(Dataset excerpts)
"""
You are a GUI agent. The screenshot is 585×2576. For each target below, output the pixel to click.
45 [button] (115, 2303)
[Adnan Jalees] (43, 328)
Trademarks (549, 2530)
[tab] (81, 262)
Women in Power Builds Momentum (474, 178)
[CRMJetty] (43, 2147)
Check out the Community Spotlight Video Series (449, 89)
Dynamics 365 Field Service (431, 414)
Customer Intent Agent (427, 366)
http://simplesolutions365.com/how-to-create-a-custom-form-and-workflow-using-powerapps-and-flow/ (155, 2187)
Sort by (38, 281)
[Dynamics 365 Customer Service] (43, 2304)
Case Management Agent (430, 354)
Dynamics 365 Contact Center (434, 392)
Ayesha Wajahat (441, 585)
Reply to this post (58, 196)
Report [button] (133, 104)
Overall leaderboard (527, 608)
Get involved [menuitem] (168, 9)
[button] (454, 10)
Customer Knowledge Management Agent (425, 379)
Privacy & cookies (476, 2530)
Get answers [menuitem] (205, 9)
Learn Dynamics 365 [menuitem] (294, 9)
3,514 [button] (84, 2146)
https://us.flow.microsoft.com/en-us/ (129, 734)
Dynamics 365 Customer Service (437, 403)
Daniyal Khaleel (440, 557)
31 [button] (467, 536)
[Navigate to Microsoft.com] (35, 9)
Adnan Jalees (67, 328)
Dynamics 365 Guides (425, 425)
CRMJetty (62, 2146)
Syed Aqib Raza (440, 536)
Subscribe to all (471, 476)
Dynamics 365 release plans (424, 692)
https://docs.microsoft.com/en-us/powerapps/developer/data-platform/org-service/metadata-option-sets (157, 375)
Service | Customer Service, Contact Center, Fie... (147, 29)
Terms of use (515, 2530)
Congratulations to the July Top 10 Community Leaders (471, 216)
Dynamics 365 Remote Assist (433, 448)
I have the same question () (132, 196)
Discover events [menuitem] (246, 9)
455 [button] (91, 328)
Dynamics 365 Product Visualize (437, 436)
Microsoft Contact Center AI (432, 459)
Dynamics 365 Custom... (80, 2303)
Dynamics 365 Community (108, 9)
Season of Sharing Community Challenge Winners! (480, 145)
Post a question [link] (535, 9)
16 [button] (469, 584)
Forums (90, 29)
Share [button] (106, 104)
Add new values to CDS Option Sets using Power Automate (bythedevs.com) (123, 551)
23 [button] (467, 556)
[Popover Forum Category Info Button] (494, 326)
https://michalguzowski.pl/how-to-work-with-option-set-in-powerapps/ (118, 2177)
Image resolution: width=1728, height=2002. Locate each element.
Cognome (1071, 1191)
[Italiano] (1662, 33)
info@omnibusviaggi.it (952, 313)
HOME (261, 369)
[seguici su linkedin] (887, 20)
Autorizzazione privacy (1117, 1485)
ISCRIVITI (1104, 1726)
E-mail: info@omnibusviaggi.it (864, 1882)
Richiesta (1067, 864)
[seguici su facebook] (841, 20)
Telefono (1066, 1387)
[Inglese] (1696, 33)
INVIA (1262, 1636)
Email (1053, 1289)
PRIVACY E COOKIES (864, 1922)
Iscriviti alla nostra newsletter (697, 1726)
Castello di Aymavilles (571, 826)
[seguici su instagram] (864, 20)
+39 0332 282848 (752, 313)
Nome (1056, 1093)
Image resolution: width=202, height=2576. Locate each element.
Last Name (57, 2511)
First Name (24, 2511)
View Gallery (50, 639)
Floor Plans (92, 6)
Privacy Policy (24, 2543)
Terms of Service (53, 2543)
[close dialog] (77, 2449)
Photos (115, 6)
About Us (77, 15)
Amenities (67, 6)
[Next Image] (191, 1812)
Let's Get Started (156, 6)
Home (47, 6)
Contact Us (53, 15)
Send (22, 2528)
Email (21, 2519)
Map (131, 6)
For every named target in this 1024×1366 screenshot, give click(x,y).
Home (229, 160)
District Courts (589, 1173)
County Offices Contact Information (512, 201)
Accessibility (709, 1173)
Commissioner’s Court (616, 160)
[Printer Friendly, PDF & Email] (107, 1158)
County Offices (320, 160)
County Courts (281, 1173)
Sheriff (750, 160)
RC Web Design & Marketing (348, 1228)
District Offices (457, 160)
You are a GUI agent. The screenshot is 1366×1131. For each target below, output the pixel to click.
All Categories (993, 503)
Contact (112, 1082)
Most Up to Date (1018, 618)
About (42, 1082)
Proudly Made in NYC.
"""
Up to and including the line that contains "[CRMJetty] (43, 2147)", restate word for word every line of the entries, starting from the first.

You are a GUI agent. The screenshot is 585×2576. For each target below, output the pixel to click.
45 [button] (115, 2303)
[Adnan Jalees] (43, 328)
Trademarks (549, 2530)
[tab] (81, 262)
Women in Power Builds Momentum (474, 178)
[CRMJetty] (43, 2147)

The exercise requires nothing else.